El domingo de Ramos del PP
En un escenario realista, la derecha debería volver a gobernar tarde o temprano. No confundan esto con un deseo, nada más lejos, pero la alternancia de los ciclos políticos es lo que tiene y, si las reglas democráticas se siguiesen al pie de la letra -más o menos-, no debería preocuparnos demasiado. En los años posteriores al 15M, cuando irrumpió Podemos en la escena política, uno de los mantras más repetidos, y uno de los mantras más ciertos, era la equiparación entre PP y PSOE como partidos del sistema y la crítica al bipartidismo. Esto nacía de la querencia de que una tercera vía se abriese paso en la maraña parlamentaria y legitimaba la aparición de un partido como el que Pablo Iglesias acababa de fundar junto a un grupo de profesores de la Complutense. Poco después aparecería Ciudadanos con un discurso simétricamente opuesto y la tercera vía acabó descartada, apareciendo de nuevo una política de dos bloques, esta vez en un formato cuatripartidista. La pugna entonces se centró en cuánto podrían, los potenciales socios de gobierno, moldear y redirigir la orientación de los dos partidos principales para escorar, a izquierda o derecha, algunos de los principios inamovibles que siempre han regido el bipartidismo.
Si bien Ciudadanos no era más de derechas que el PP, tenían la mirada puesta en los aspectos económicos más neoliberales que los populares no habían asumido todavía, sea por conservadores, sea por haber entendido esa política de equilibrios que la población -o sea, los votantes- no aceptarían de buen grado, al menos todavía. El problema de Ciudadanos fue el histrionismo, y aquel adoquín que se sacó Albert Rivera de la manga el 4 de noviembre de 2019 en pleno debate electoral fue el clímax de todo aquello. Podemos no estaba exento de estas excentricidades: si aspiras a “asaltar los cielos” y no arrasas con ellos como hicieron los otomanos con Constantinopla, acabas convirtiéndote en un inquilino más de palacio, aceptando las normas de la corte que prometías demoler. Lo histriónico, lo exagerado, lo eficaz, el populismo, en conclusión, trajo a Vox consigo, y eso lo ha cambiado todo por completo.

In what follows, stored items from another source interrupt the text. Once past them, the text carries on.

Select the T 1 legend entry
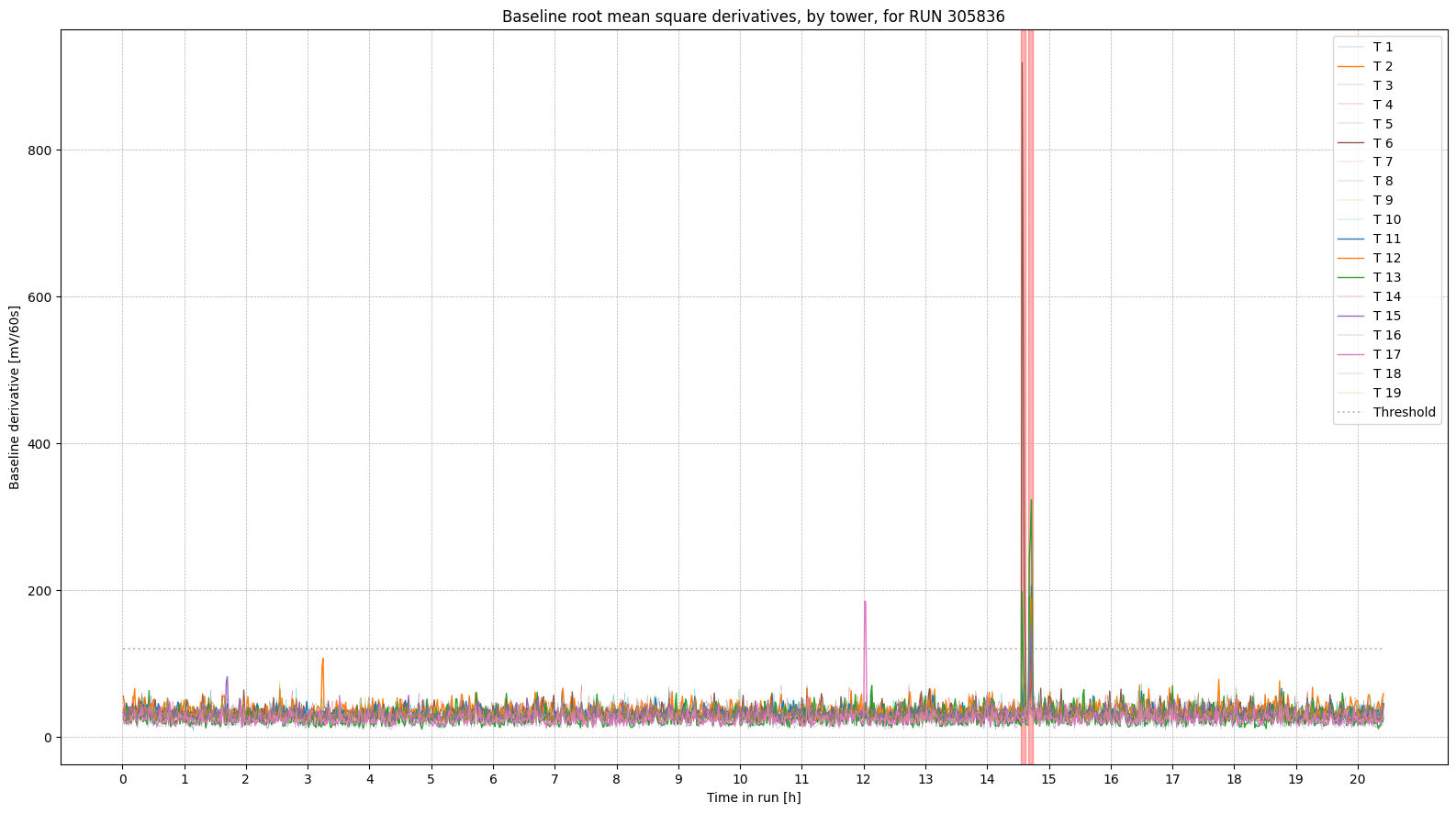 [x=1382, y=47]
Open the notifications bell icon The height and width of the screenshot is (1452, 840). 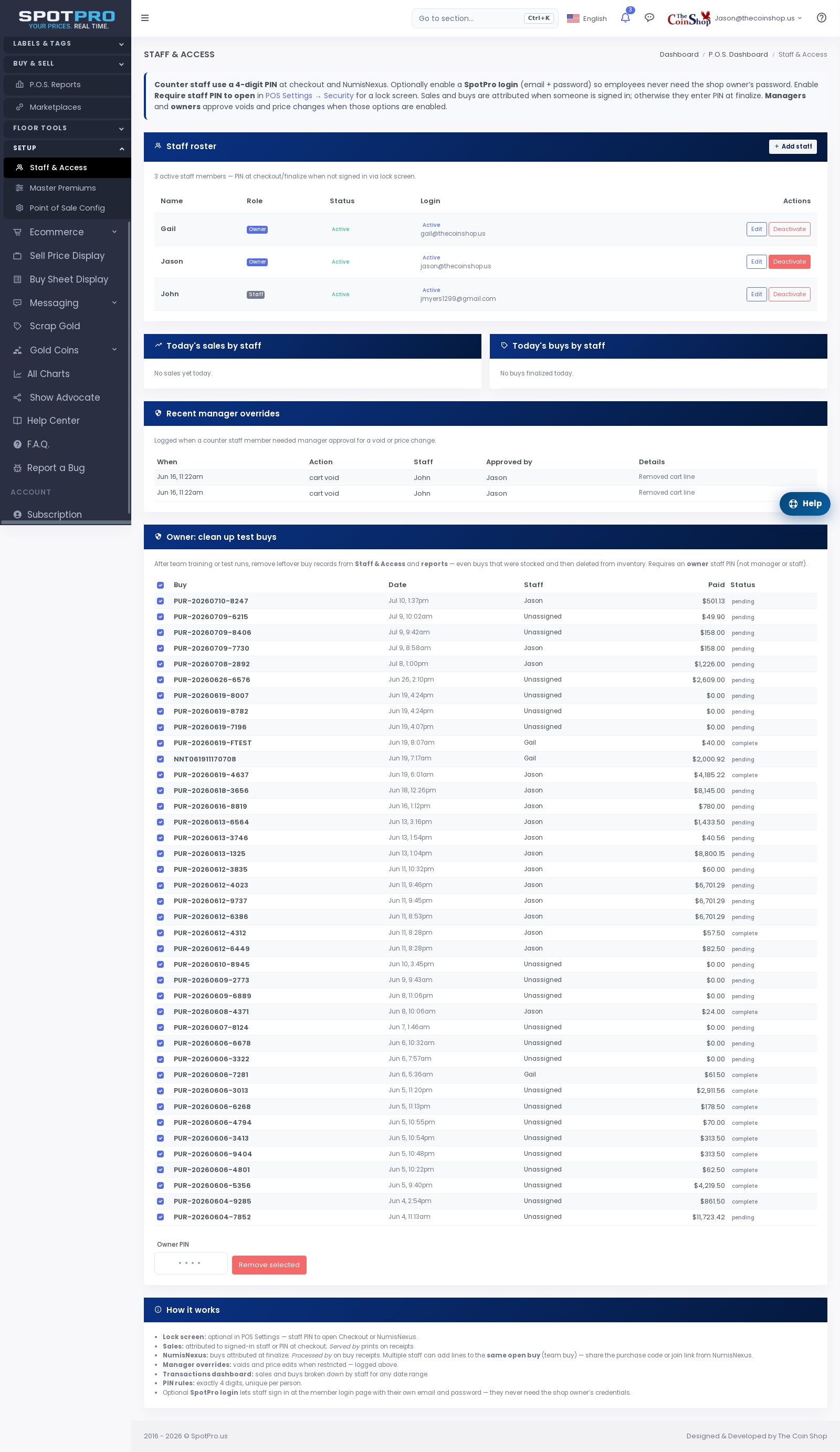pyautogui.click(x=625, y=17)
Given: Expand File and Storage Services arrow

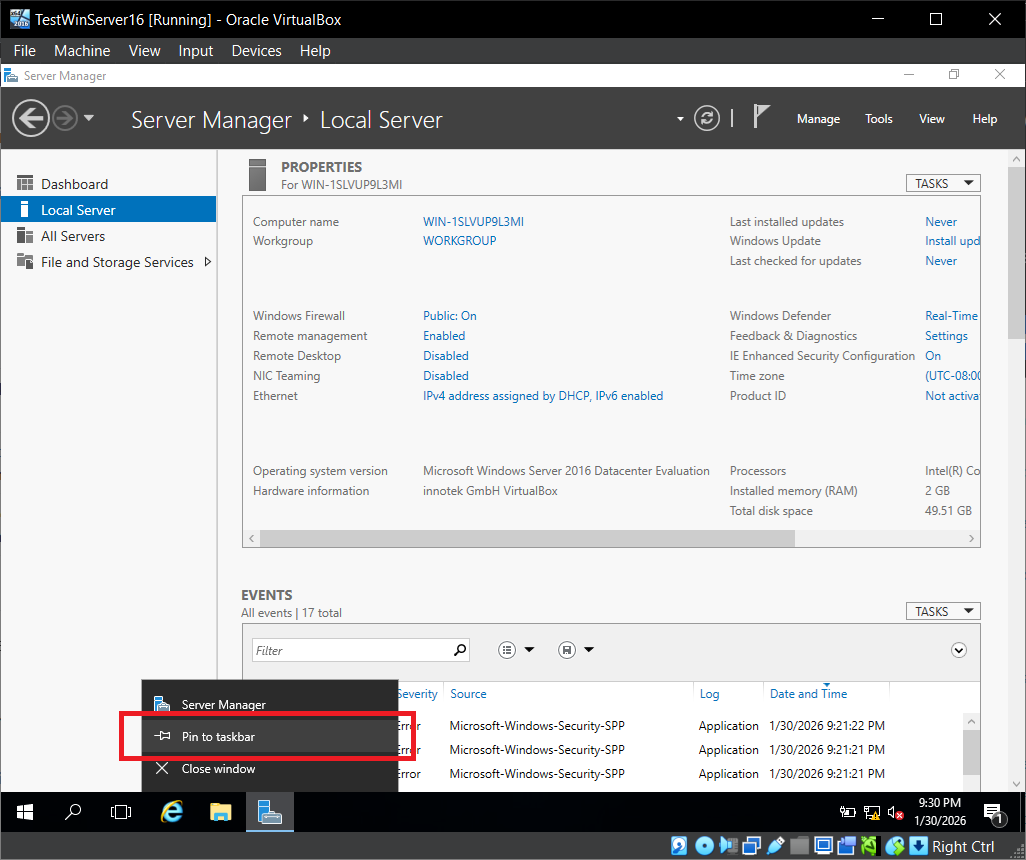Looking at the screenshot, I should pyautogui.click(x=207, y=262).
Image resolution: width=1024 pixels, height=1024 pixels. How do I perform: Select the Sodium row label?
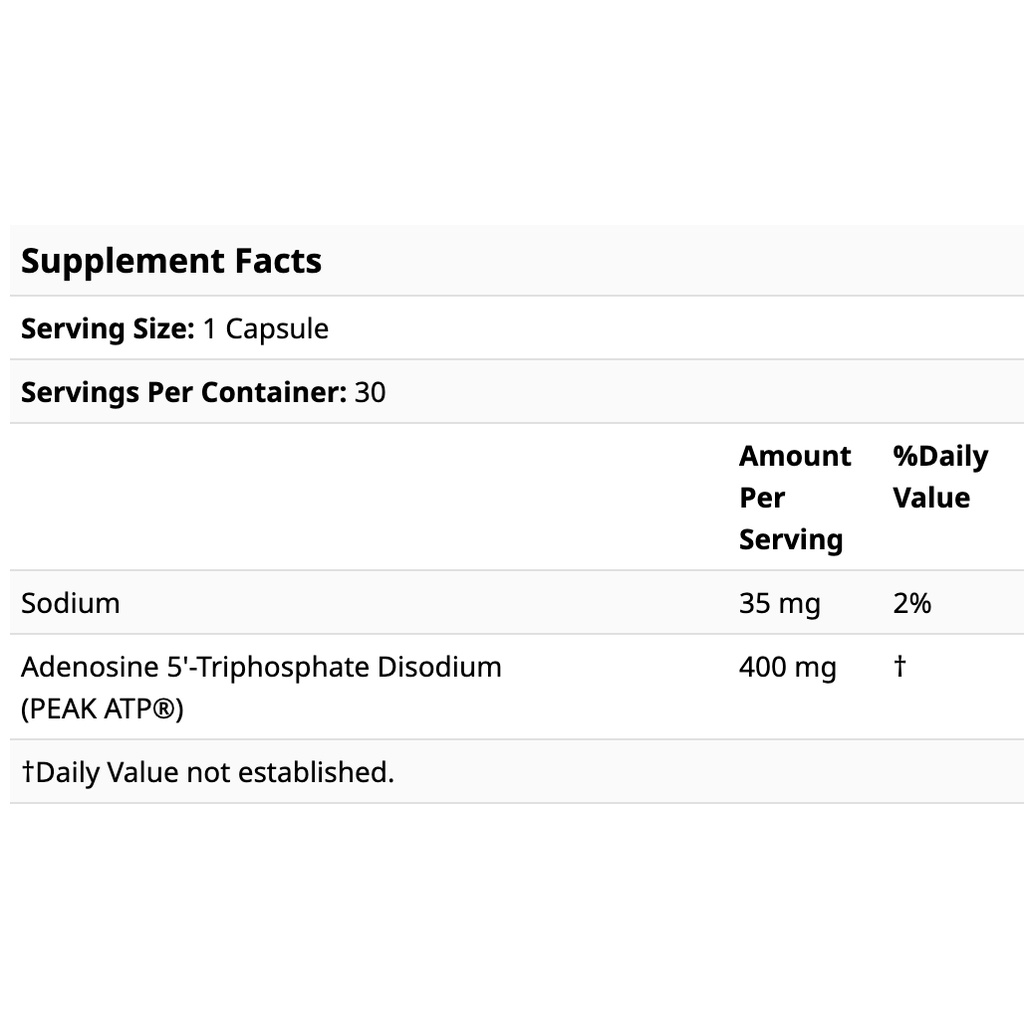click(x=70, y=603)
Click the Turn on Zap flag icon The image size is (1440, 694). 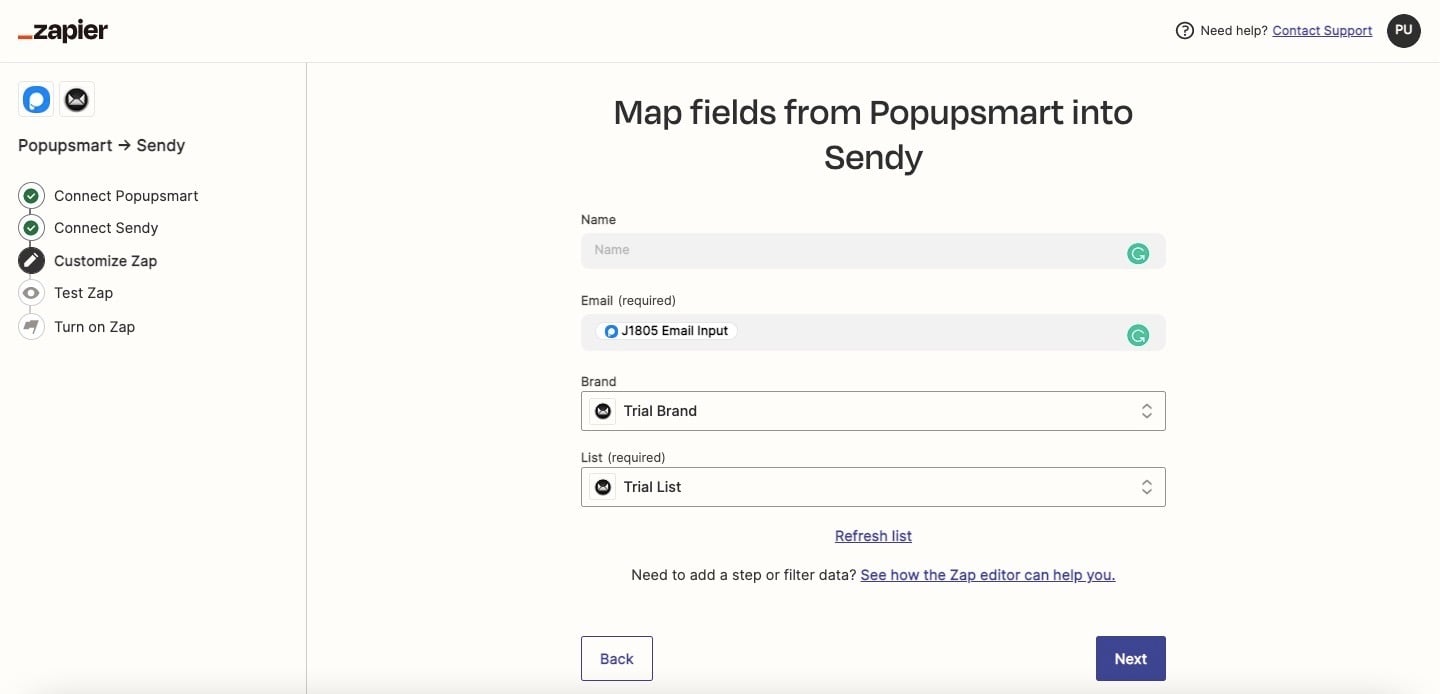click(x=31, y=327)

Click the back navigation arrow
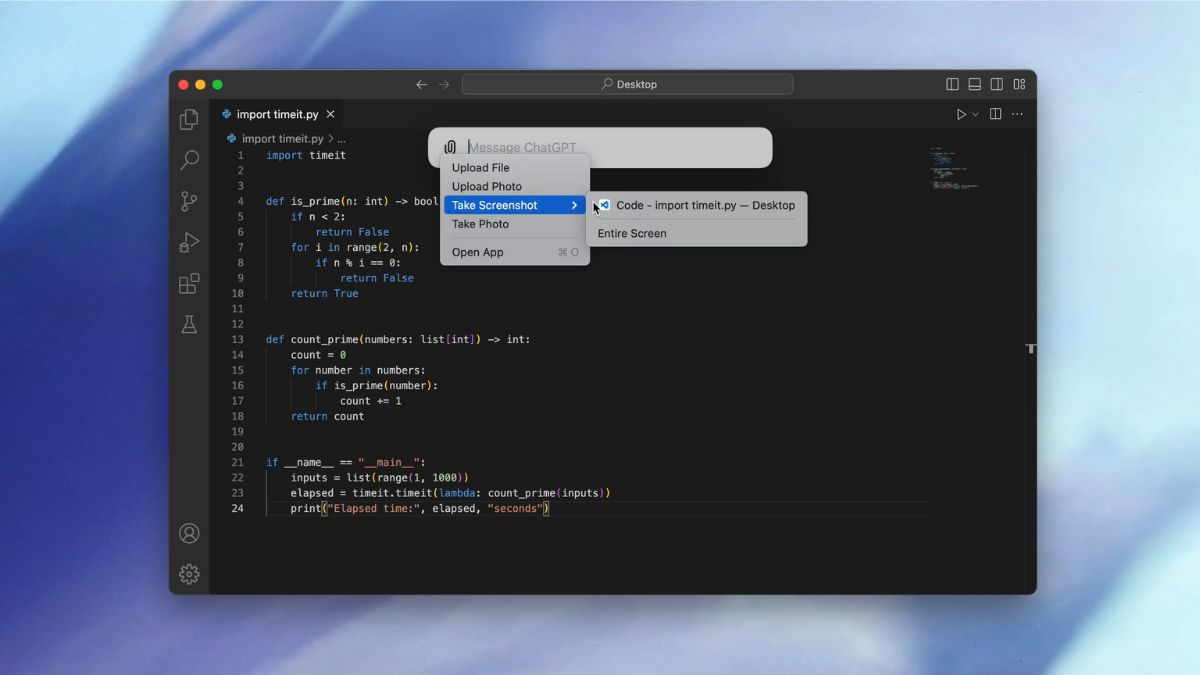point(421,84)
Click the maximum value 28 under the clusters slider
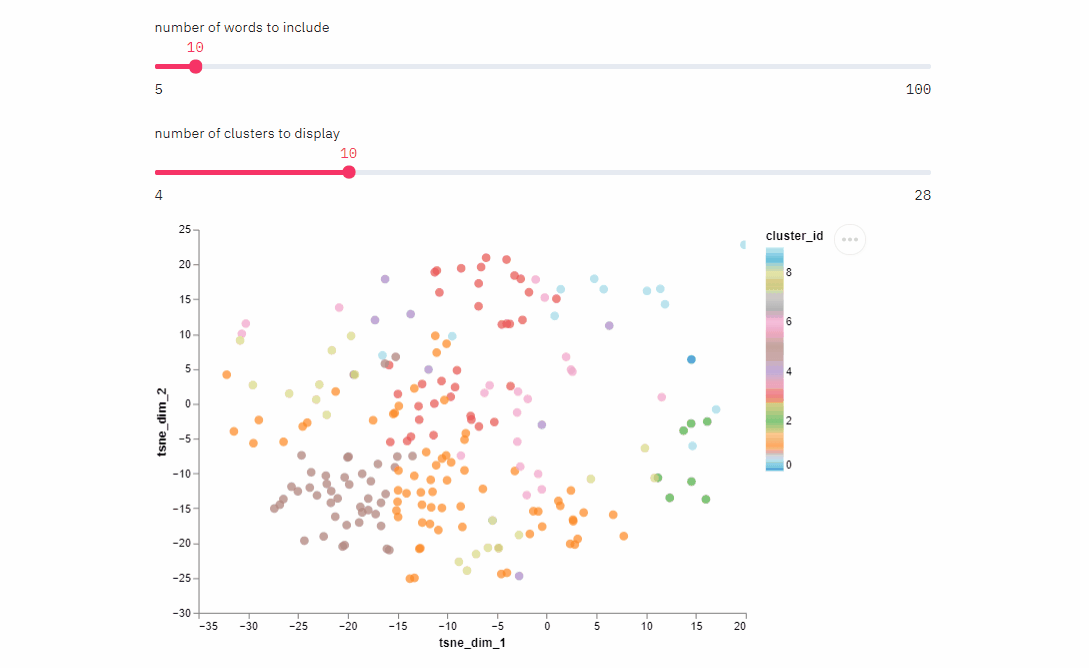This screenshot has height=668, width=1089. (921, 195)
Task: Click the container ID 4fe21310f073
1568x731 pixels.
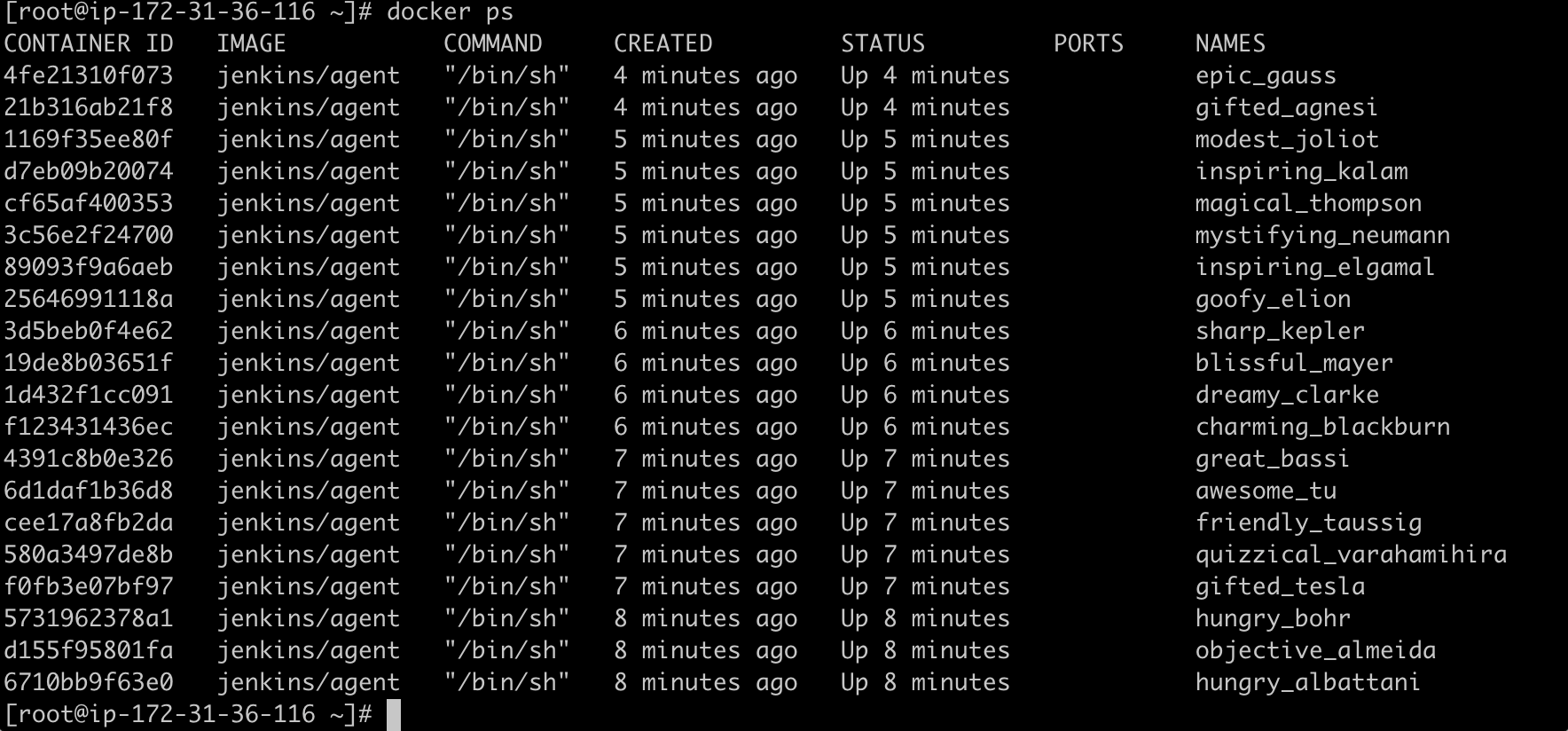Action: [89, 75]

Como decía al principio, en un escenario realista, la derecha debería volver a gobernar tarde o temprano. El problema es que cada vez nos preocupa más porque los conservadores han sido depredados por los reaccionarios y porque, ateniéndonos al más estricto sentido de la palabra el mundo, ha cambiado de forma tan vertiginosa que los conservadores han perdido la brújula de lo que pretenden preservar, dejando que esa pulsión política mute en una simple nostalgia regresiva. Hablo del caso de España, claro, porque en otros países, los conservadores sí han ido aceptando algunos de los nuevos paradigmas y sí tienen claro, más o menos, a qué atenerse. O sea, que, en un escenario realista, la derecha debería volver a gobernar tarde o temprano. El problema es el PP.
El Partido Popular ha errado por completo en su estrategia desde la irrupción de Vox: les aterraba tanto perder a su electorado más derechista que solo les quedaban dos opciones: mantener posiciones y anclar a Vox en una postura marginal y extremista o tratar de derechizar al electorado más centrista; evidentemente, hicieron lo segundo, abriendo una brecha por la que el PSOE ha escapado hacia un centrismo pragmático que conecta con la mayoría, mientras el PP se desgasta en una competición de estridencias con Vox, una batalla perdida de antemano contra quien ha hecho de la radicalización su única razón de ser.
Prueba de ello está en lo fácil que habría sido cerrar filas con el Gobierno en la guerra arancelaria de Trump -qué lejos y qué deseable queda ahora-, con la guerra en Oriente Medio y, si nos acercamos a estos días, con el flagrante veto israelí al cardenal Pizzaballa en el Santo Sepulcro este Domingo de Ramos. Sin entrar, porque no hace falta, en el correcto comunicado del PSOE al respecto, ni tampoco en el patético y servil agasajo tuitero que Vox ha hecho hacia los sionistas, he buscado en las redes sociales de Feijóo y del PP y no he visto ni el más mínimo comentario. Y ese silencio, que aspira a ser prudencia, acaba teniendo el peso de una rendición. Es el mutismo de quien ha decidido que no vale la pena defender ni a sus propios santos si eso supone que el vecino de la derecha le llame tibio por la mañana. Al final, de tanto miedo a que Vox les quite el sitio, el PP ha terminado por quedarse en un rincón donde no molesta a nadie, pero donde tampoco le escucha nadie; una derecha que de puro conservadora ha terminado por no conservar ni la voz.